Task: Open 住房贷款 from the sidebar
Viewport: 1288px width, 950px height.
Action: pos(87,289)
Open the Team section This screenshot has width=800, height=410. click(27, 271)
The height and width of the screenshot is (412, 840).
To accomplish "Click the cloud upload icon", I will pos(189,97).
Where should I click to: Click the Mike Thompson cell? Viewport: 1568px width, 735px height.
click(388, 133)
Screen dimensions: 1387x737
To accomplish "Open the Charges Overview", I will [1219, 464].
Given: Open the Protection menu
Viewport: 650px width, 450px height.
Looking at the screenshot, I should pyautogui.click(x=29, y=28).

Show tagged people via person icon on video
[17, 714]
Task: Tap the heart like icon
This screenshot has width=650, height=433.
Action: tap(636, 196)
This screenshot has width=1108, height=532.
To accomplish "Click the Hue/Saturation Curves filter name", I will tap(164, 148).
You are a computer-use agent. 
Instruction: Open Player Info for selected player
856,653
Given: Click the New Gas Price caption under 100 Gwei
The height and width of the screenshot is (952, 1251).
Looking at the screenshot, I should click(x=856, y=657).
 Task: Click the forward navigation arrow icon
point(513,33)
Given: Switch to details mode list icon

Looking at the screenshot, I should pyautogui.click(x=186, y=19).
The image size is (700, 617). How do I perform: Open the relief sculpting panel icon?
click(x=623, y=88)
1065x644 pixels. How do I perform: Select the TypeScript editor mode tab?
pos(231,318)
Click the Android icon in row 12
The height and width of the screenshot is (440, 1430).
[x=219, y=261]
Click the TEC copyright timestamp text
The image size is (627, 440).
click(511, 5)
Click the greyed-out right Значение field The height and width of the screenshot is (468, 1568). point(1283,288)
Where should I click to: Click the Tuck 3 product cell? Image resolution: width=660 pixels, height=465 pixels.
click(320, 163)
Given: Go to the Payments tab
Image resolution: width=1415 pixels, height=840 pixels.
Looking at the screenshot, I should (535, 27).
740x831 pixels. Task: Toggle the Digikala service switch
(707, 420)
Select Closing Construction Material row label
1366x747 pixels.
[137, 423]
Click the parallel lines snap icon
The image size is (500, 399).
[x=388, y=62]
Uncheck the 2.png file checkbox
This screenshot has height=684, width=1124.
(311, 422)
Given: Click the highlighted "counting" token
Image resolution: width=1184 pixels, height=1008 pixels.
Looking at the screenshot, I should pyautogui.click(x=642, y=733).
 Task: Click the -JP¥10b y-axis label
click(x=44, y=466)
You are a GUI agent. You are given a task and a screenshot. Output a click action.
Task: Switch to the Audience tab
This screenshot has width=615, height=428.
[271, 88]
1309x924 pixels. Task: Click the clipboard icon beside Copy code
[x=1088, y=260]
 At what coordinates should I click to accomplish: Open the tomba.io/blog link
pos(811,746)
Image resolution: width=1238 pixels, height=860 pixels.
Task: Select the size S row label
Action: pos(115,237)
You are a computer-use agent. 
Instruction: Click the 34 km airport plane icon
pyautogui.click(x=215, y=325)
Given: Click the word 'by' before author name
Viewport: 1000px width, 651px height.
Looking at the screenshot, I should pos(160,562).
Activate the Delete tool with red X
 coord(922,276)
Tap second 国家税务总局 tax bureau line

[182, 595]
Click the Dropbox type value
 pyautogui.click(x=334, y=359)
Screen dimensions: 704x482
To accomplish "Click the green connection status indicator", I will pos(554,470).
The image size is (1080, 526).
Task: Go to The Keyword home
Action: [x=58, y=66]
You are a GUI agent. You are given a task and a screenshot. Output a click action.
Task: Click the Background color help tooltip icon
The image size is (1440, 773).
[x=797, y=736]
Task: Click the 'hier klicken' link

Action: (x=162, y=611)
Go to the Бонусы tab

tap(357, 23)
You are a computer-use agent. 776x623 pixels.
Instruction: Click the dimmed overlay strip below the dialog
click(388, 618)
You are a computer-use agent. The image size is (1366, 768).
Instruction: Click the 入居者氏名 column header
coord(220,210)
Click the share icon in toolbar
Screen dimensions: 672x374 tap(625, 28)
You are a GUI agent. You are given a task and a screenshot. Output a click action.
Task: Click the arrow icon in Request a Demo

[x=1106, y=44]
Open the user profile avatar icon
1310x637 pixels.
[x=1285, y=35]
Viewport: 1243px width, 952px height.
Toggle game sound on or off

--

- _Exercise_
Nothing but the lines from the one with "You are a computer-use agent. The" through the last line of the records above should be retyped, and those word for word.

- _Final answer_
You are a computer-use agent. The image size is (1366, 768).
Instruction: Click the 入居者氏名 column header
coord(220,210)
Click the share icon in toolbar
Screen dimensions: 672x374 tap(625, 28)
You are a GUI agent. You are given a task and a screenshot. Output a click action.
Task: Click the arrow icon in Request a Demo

[x=1106, y=44]
Open the user profile avatar icon
1310x637 pixels.
[x=1285, y=35]
Viewport: 1243px width, 952px height.
Toggle game sound on or off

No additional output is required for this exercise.